## Set task A
Reproduce word for word the part of the villa kitchen passage starting with "Authors: Sally Gable" and going on through "an elegant puzzle.".
## Set task B
Carry the villa kitchen passage forward from its final sentence.

Authors: Sally Gable
The spirit of Palladio seems to put extra pressure on workers at the villa. There must be a sense of a historical obligation to give the villa their best. As the following week progresses, my kitchen unfolds and the parts fit together like an elegant puzzle.
The enormous, symmetrical, freestanding wall cabinet is perfectly proportioned for the room; anything less would be swallowed by the space and anything more would overwhelm it. The color—matching the walnut of the French armoire that it faces—is perfect, too. The color of that cabinet was the only point on which Carl balked at what Renato proposed. Carl thought the blond pear-wood Renato suggested would look too modern. All the colors work well with the gray-black and coral tones of the granite coun-tertops we have chosen. Culinary heaven!

(Target position records)
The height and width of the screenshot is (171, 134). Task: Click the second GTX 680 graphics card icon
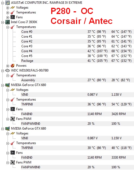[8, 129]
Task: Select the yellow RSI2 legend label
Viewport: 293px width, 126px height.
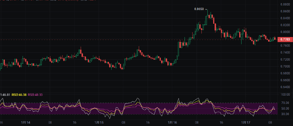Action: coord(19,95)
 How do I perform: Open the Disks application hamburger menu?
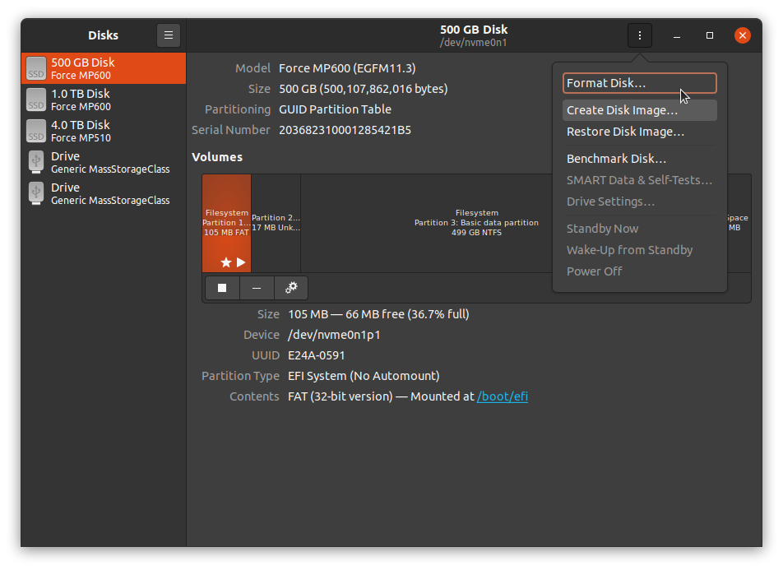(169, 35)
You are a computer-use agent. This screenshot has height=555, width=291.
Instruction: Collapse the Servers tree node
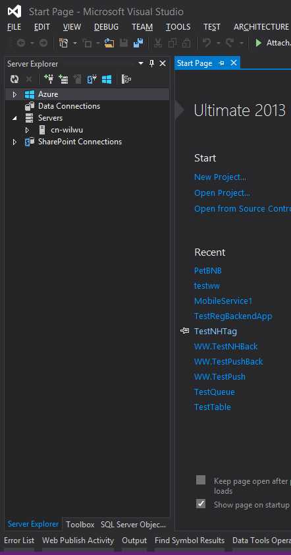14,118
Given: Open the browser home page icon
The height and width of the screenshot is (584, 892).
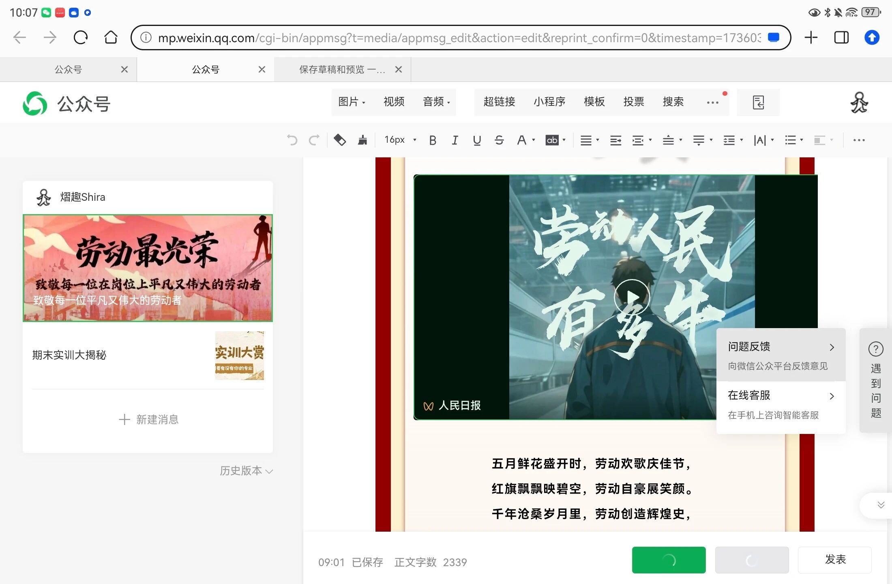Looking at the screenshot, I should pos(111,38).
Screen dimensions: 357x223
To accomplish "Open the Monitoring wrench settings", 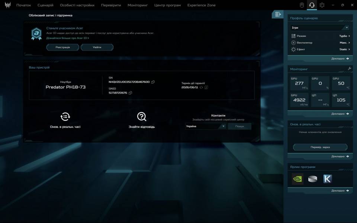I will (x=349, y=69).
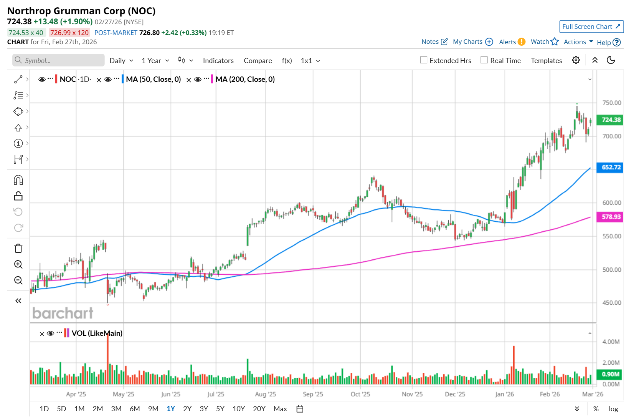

## Exercise output A
Authors: Sally Gable
The spirit of Palladio seems to put extra pressure on workers at the villa. There must be a sense of a historical obligation to give the villa their best. As the following week progresses, my kitchen unfolds and the parts fit together like an elegant puzzle.

## Exercise output B
In the afternoon Jim and I tootle around the countryside in our rental car. We inspect the Roman mosaic pavements in Treviso, Giotto's frescos at the Scrovegni Chapel in Padua, Palladio's often-rebuilt bridge at Bassano. We pick our way along the hairpin turns of Monte Grappa in the first range of the Alps. Of course, we take the train into Venice and revisit the Basilica, the Doge's Palace, the Accademia (ack-ah-DEH-mee-ah). I begin to think of the treasure trove of Carpaccio's huge canvases there as old friends. We board a vaporetto (motorboat-bus) to Torcello, where Venice was first settled
sixteen hundred years ago, and we bathe in the Venetian sunlight reflected off the Adriatic waters to the east and the Alps to the northwest. No one has ever bested John Ruskin
(The Stones of Venice)
in describing the distant and mysterious silhouette of Venice viewed from Torcello.
Beyond the widening branches of the lagoon, and rising out of the bright lake in which they gather, there are a multitude of towers, dark, and scattered among square-set shapes of clustered palaces, a long and irregular line fretting the southern sky
.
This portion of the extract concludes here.